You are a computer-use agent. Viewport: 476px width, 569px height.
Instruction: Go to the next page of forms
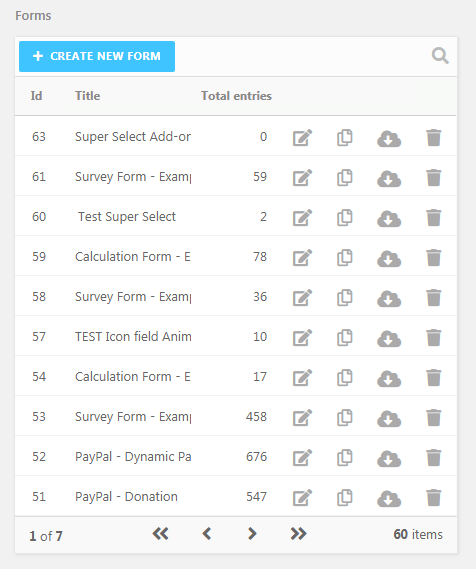(252, 534)
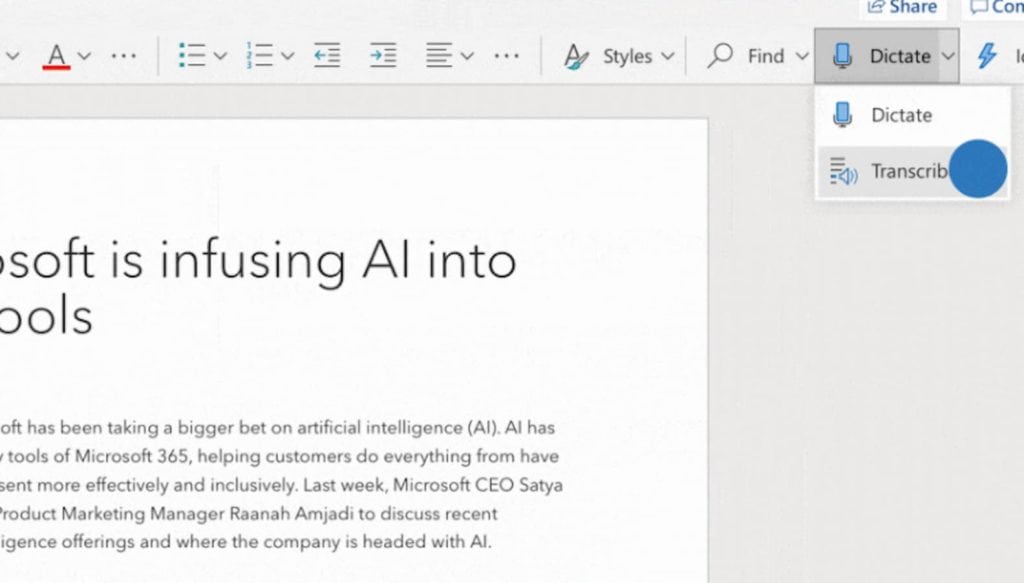The width and height of the screenshot is (1024, 583).
Task: Click the Share button
Action: tap(901, 7)
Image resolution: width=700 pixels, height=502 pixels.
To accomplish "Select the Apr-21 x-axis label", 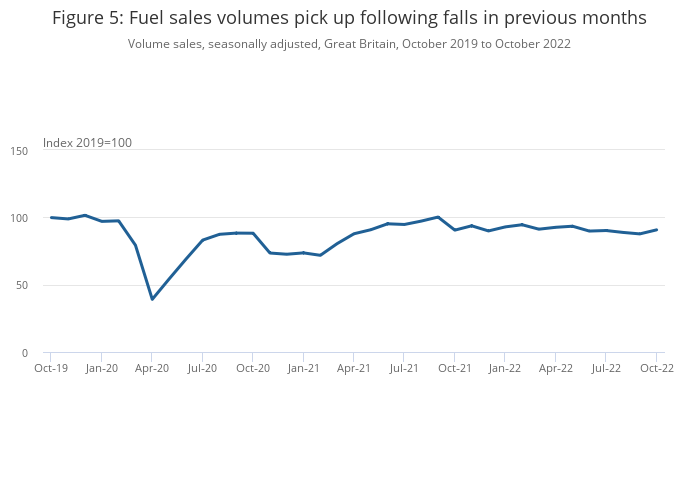I will point(354,368).
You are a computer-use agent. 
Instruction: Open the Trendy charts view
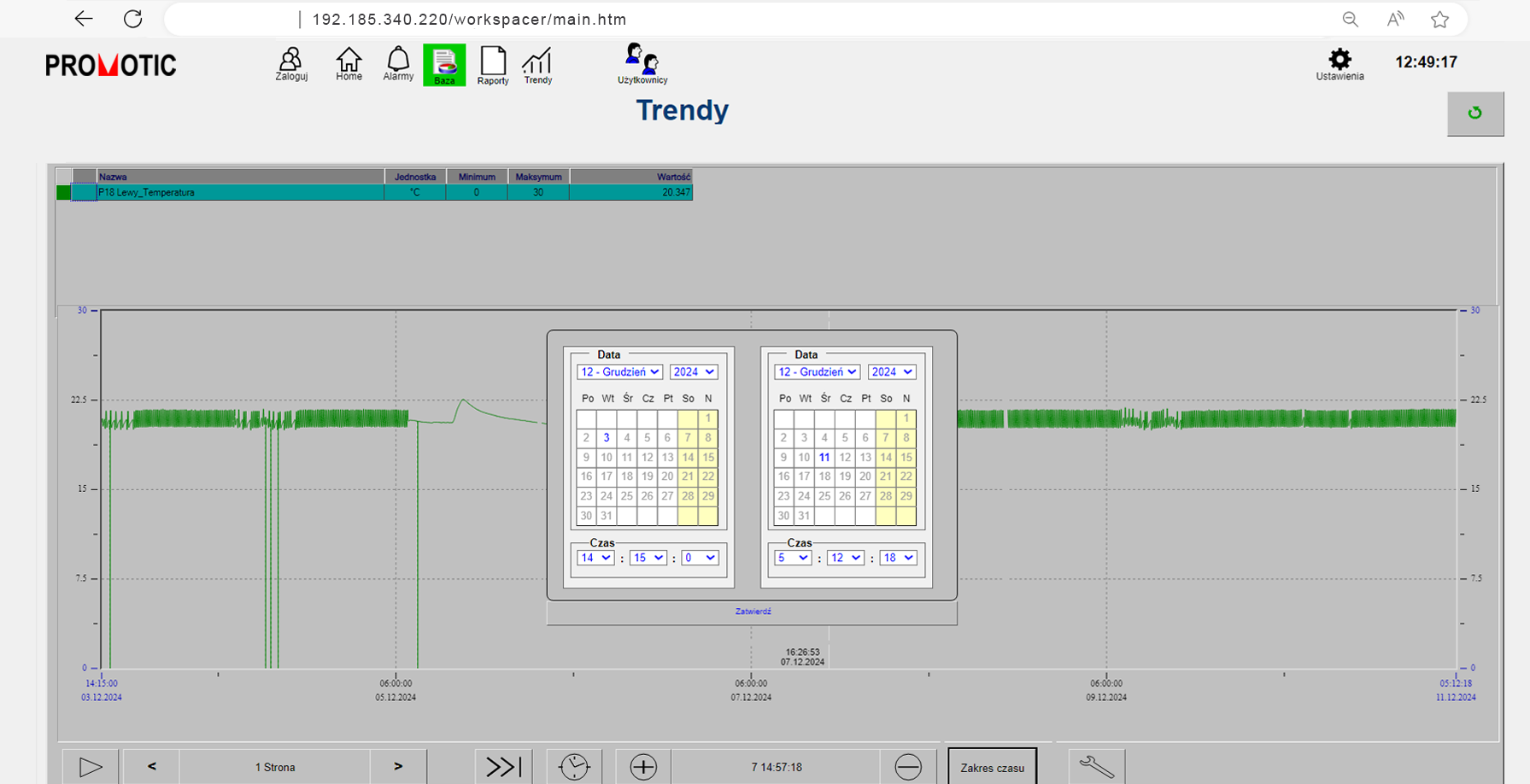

- - - - - - -

Please quote the rows from the very beginning up to and including the line with "Action: tap(901, 7)", leaving out the pictures.

You are a computer-use agent. Viewport: 476px width, 569px height.
Instruction: Go to the next page of forms
(252, 534)
The width and height of the screenshot is (1024, 583).
Task: Click the Share button
Action: tap(901, 7)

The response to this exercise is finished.